Andrew Smith: 00:36:47.397 Okay. Some learning. And this comes with a caveat. This is how we see it only. It’s an opinion, really. Very early on, I think I was reading documentation about how to get data in, and I kept hearing about this Telegraf, Telegraf, Telegraf. And I would suggest against it for industrial IoT. I would say that Amazon Lambda and the Influx API is a better solution. And I’ll qualify that. Telegraf needs a host. I don’t know if it’s just me that’s allergic to having any host that I have to maintain, but again, I didn’t want an EC2 to be able to host Telegraf. And the hardware that sits on the machine couldn’t host Telegraf either. Amazon is serverless, and the Amazon infrastructure that we have costs about £10 a month for millions of messages from all of our machines. In fact, we haven’t actually even broken the £10 a month barrier. We’ve only barely broken the $10 a month. Okay. Amazon scales with data rates. So the more data we were to throw at it, it would just start up parallel instances as necessary. And the Influx database seems to be able to cope with everything that we can throw at it. I think there’s possibly a lot of people who will be kind of thinking, “Well, all that Amazon stuff was unnecessary because now Influx have their own MQTT ingest and that’s designed for IoT. Why aren’t you using that?” We have thought about it, whether we should put our solution to that, and we’ve decided that actually the Amazon Lambda and Influx is still a better solution. And I qualify that again. This will need a lot more — maybe this will be a topic of discussion afterwards, but this happened to us. If Influx is down, there’s no one answering those MQTT requests, and you’ll need more advanced store and forward capacity than MQTT offers. MQTT as a protocol offers some store and forward functionality. But if something is down for seven hours, MQTT is not going to store that data magically for you. And then when it wakes up, you will lose data. And we have lost data. We’ve proved that.

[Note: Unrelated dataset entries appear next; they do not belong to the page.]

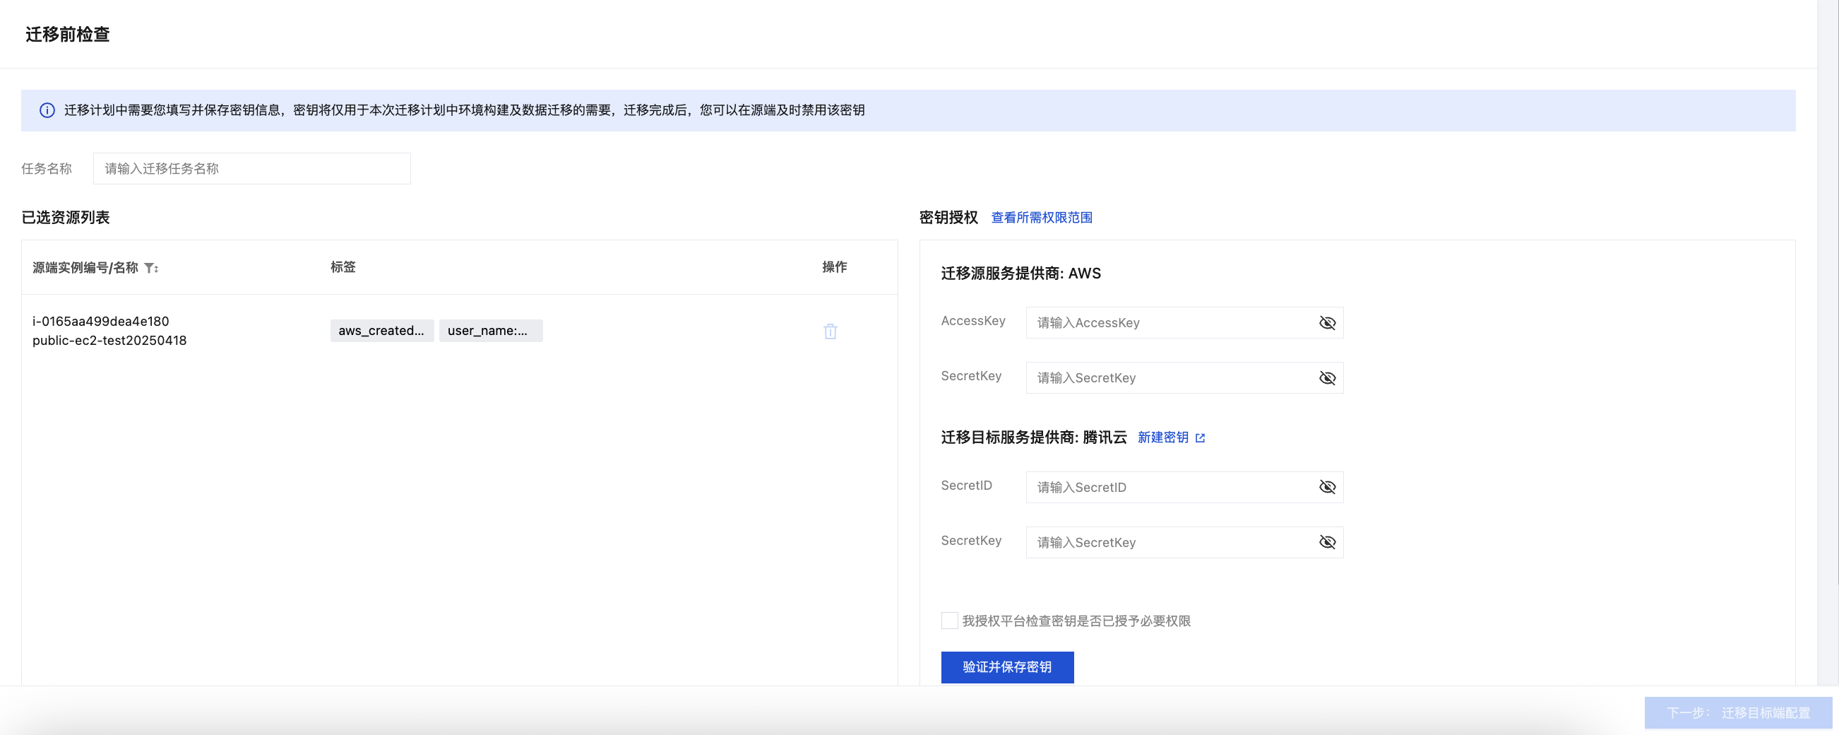This screenshot has width=1839, height=735.
Task: Reveal Tencent Cloud SecretID value
Action: (1326, 487)
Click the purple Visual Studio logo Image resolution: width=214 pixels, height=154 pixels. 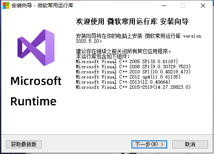(36, 48)
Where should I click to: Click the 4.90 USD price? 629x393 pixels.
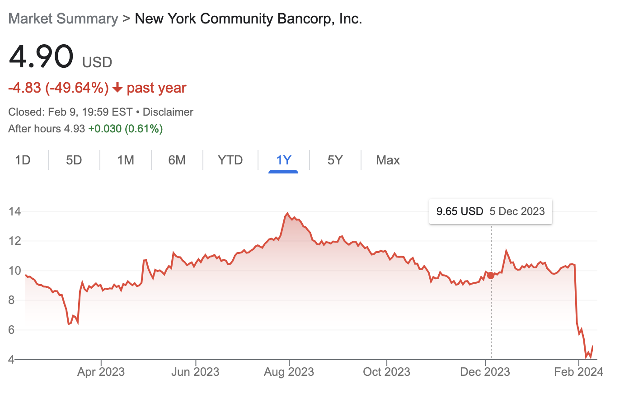pyautogui.click(x=60, y=57)
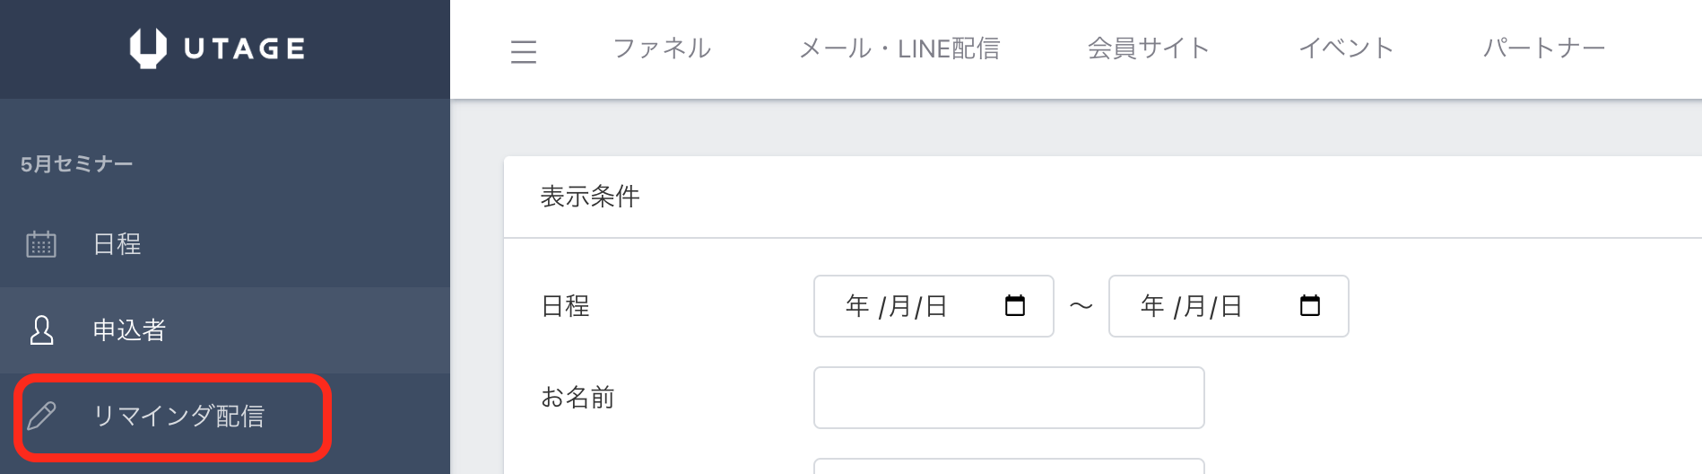Open the ファネル menu

tap(662, 48)
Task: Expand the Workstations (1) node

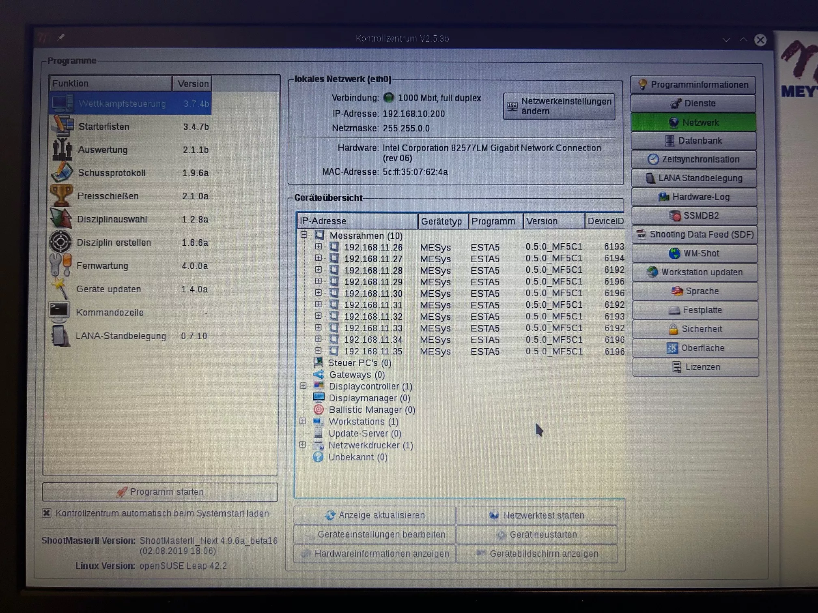Action: (x=303, y=421)
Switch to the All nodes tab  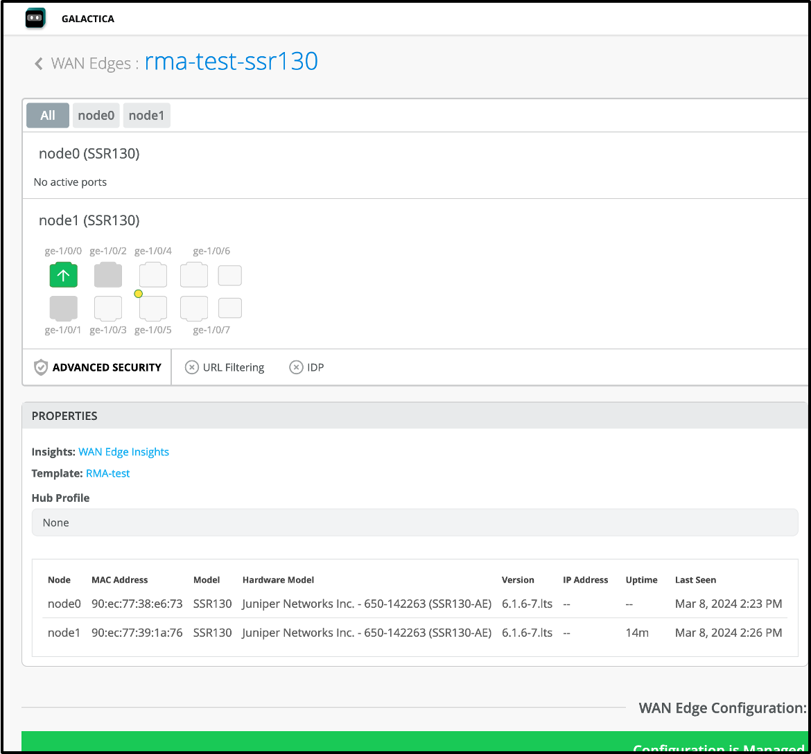48,116
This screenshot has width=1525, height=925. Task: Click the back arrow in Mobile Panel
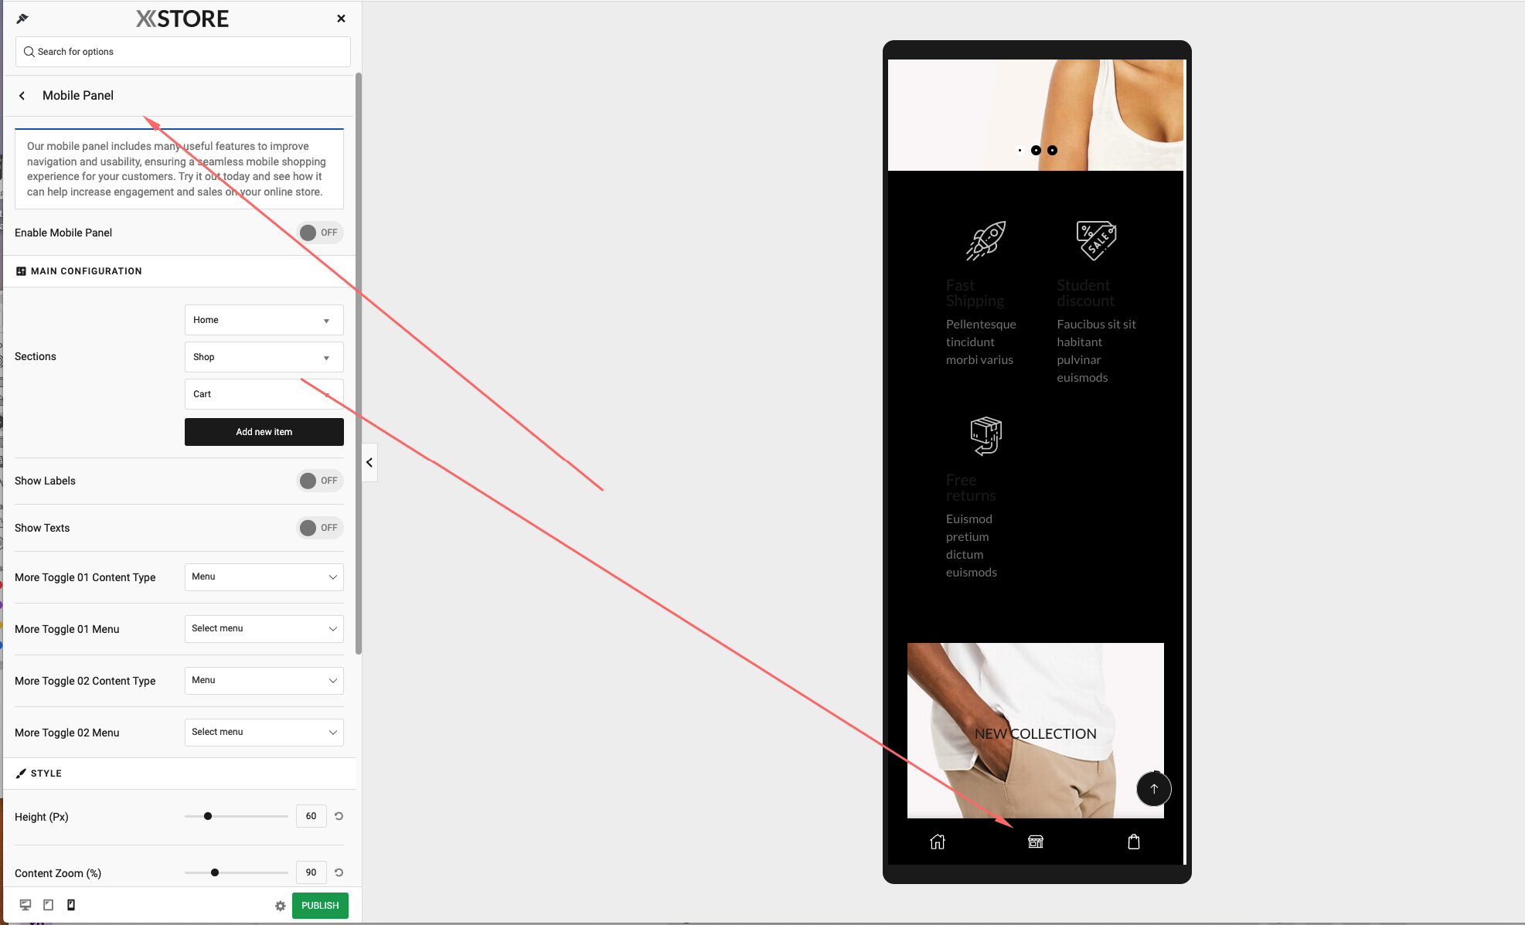click(22, 96)
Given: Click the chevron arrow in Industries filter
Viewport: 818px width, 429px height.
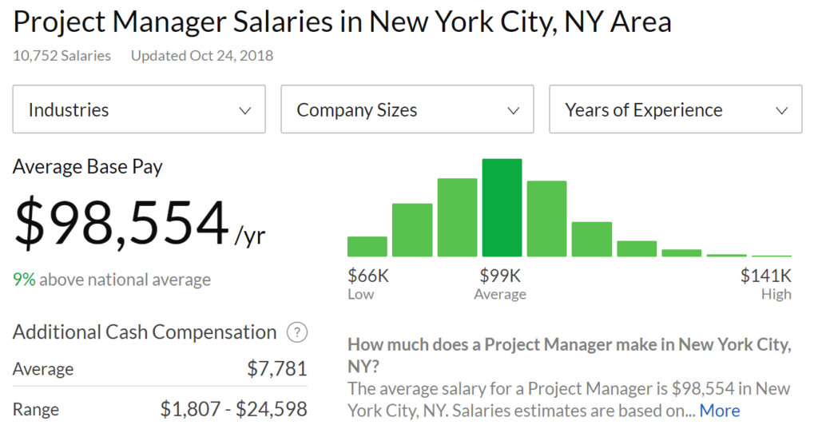Looking at the screenshot, I should click(245, 111).
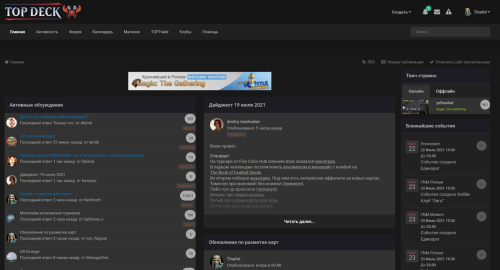Open the notifications bell icon
The width and height of the screenshot is (500, 270).
pyautogui.click(x=425, y=12)
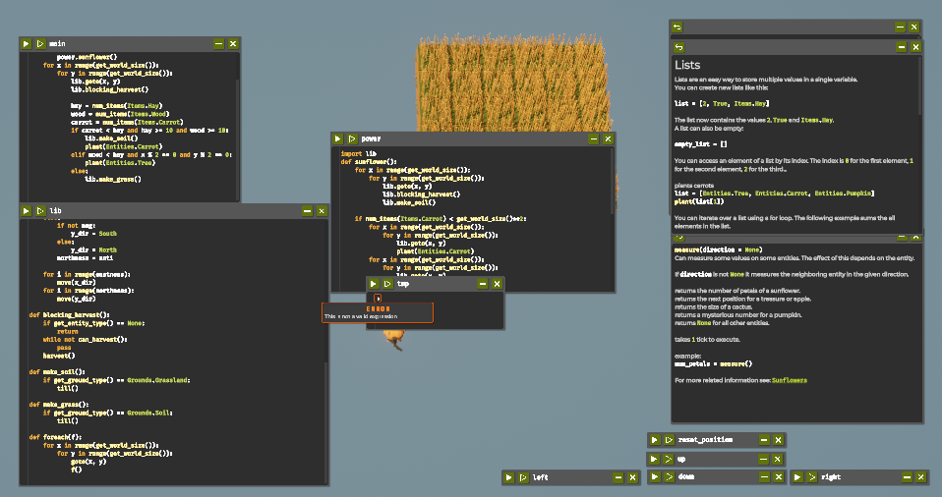Run the reset_position script
The image size is (942, 497).
click(655, 440)
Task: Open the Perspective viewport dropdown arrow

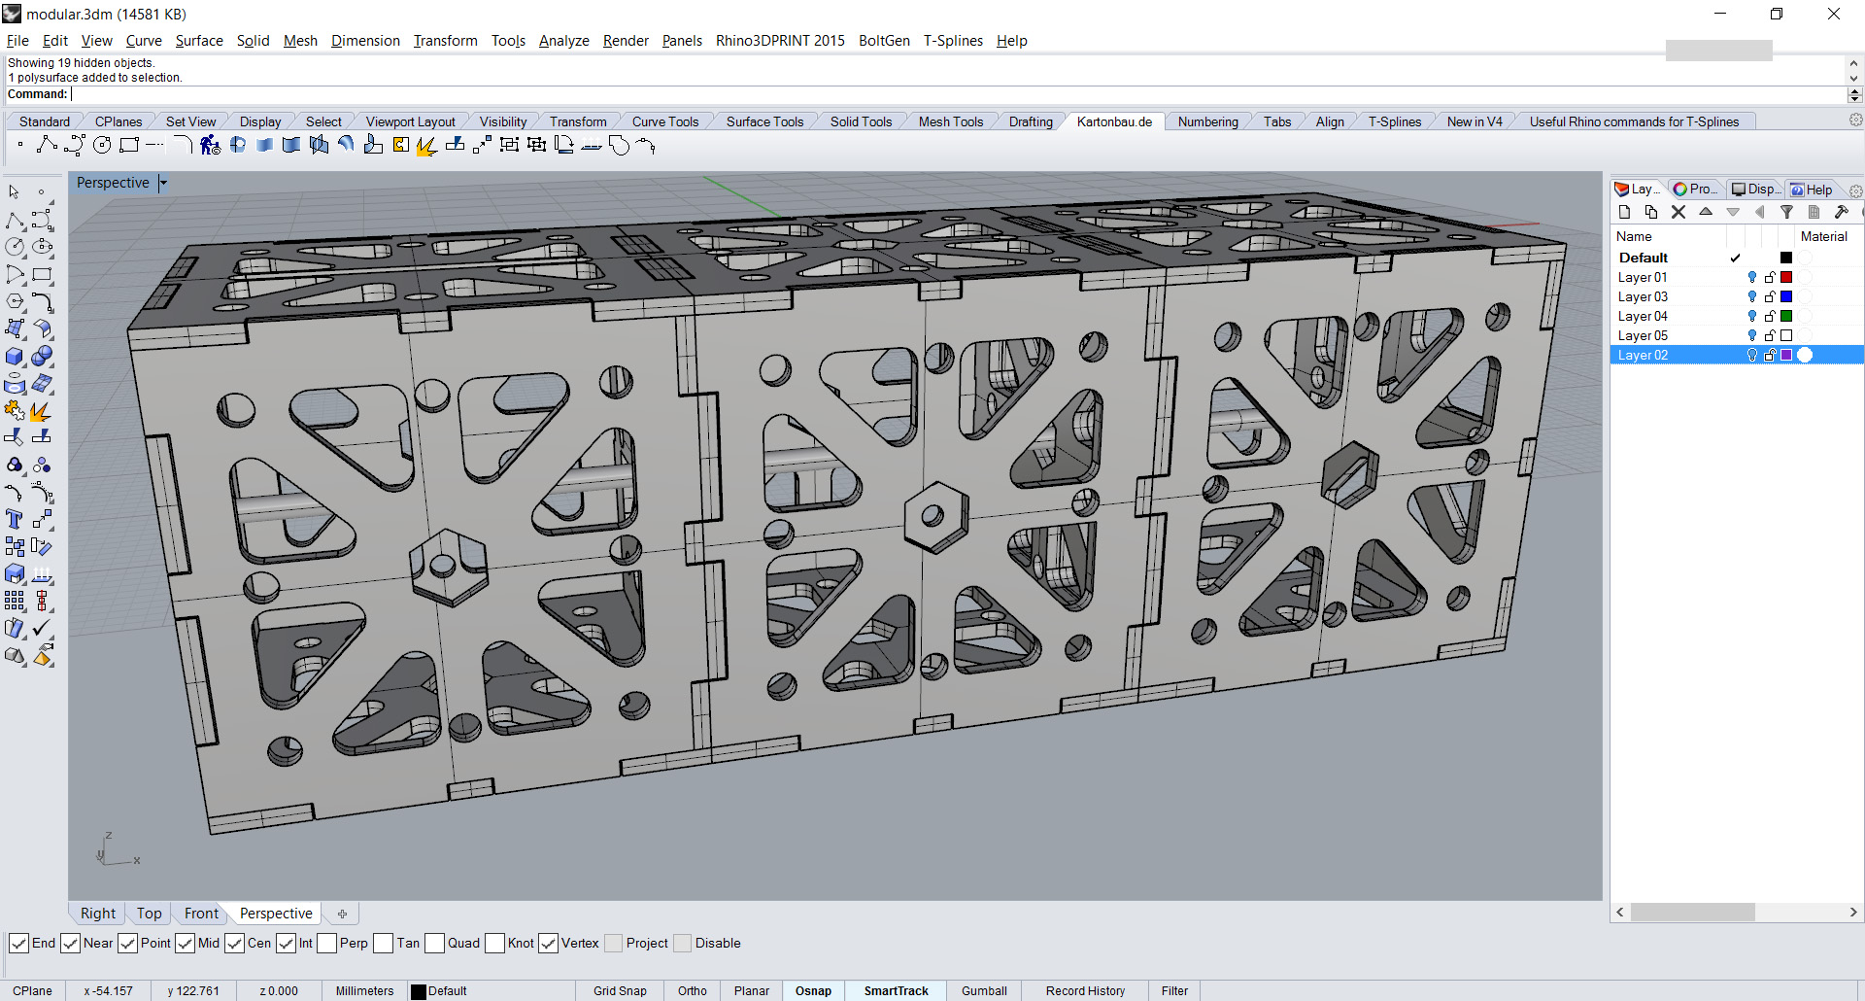Action: tap(163, 183)
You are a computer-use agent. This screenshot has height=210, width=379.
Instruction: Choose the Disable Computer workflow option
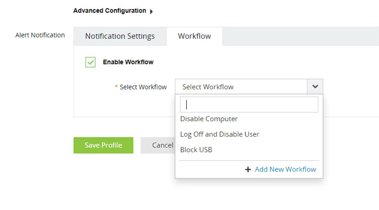tap(209, 119)
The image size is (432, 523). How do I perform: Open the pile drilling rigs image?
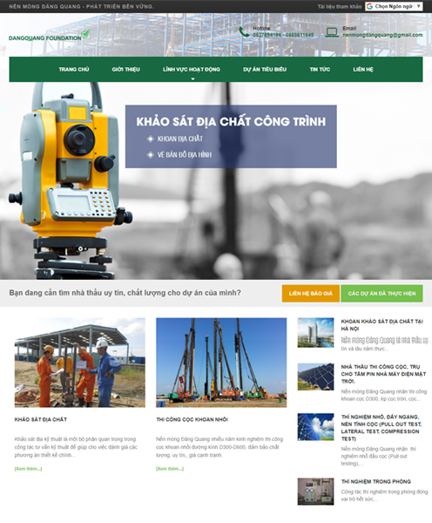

Andrew Smith: 00:39:32.003 And the second reason is that I am fairly sure that most industrial IoT solutions will need data to go to multiple endpoints, not just Influx, but to other things as well. It may be a factory MES system. It may be to dashboarding. It may be to apps. It may be to integrate with other systems. And for all those things, you need to verify it got there. So in those cases, a direct MQTT connection from an industrial gateway right to your Influx database won’t help, because you need it to go to multiple places, not just one. Second thing which has always confused us, and it took me a while to kind of pick my way around this, but for the industrial IoT use case, I believe that measurement, the tag measurement, should be used as your host name or the equipment name or the equipment type. I’ll qualify that. I don’t believe that for the IoT use case measurement as a data type makes any sense for IoT. I’ll qualify that as well. So equipment name is a much more natural primary thing that you start looking for. If you get a call from your customer and you’re in, say, a sewage treatment works and they say, “Aeration lane seven is having a problem,” you will want to look at aeration lane seven. And you won’t primarily decide, “Okay. I want some temperatures or pressures or valves.” So you’ll decide on area first, and Influx forces you to in the way that the dashboard is designed — it forces you to pick measurements of the first thing that you choose. So if measurement is your host name or equipment name, it works far better.
Andrew Smith: 00:41:37.788 Yeah. And the data explorer doesn’t allow you to explore multiple measurements. So for example, a control engineer will naturally think in terms of control loops, PID loops, or whatever. So you’ve typically got, for example, some temperatures or pressure or an on/off thing, and you want to see them together. That is what a loop is. They’ve got all different dimensions, whereas if you have filed all your data as a measurement type, you won’t be able to actually explore those together. So I’m very clear on this that for the IoT use case measurement should never be used as the unit or the measurement tank. Okay. So Influx DB has been a game changer for us in terms of being able to visualize, process, and explore our data. There are some things that I do believe they caused friction as we tried to use it for the IoT use case, and I think they may also cause the same friction for other people as well to be aware of them. It took a lot of effort to put together an Amazon infrastructure lambda and API. And as I was doing that, I was kind of thinking, “I want to use this product, and I want to get my data there. I have to design this thing, and I wish that Influx could just sell me one of these things.” So if only Influx gave users a pre-prepared, fully functional cloud integration, I think that would have been great. Influx doesn’t allow us to restrict logging in to access only a subset of data. So that means we can’t actually — if one of our users say, “Hey, we really love what you’re doing with data processing, we actually have our own process experts that want to learn about that machine and optimize it. We’d like our own login to our own data on Influx.” Well, the problem with the way the Influx currently works is that users are all owners. They can all view everything and they can all delete everything. And it would be great if there was a view, as there is from any other type of software — you have an admin and somebody who can just do something — that would be great.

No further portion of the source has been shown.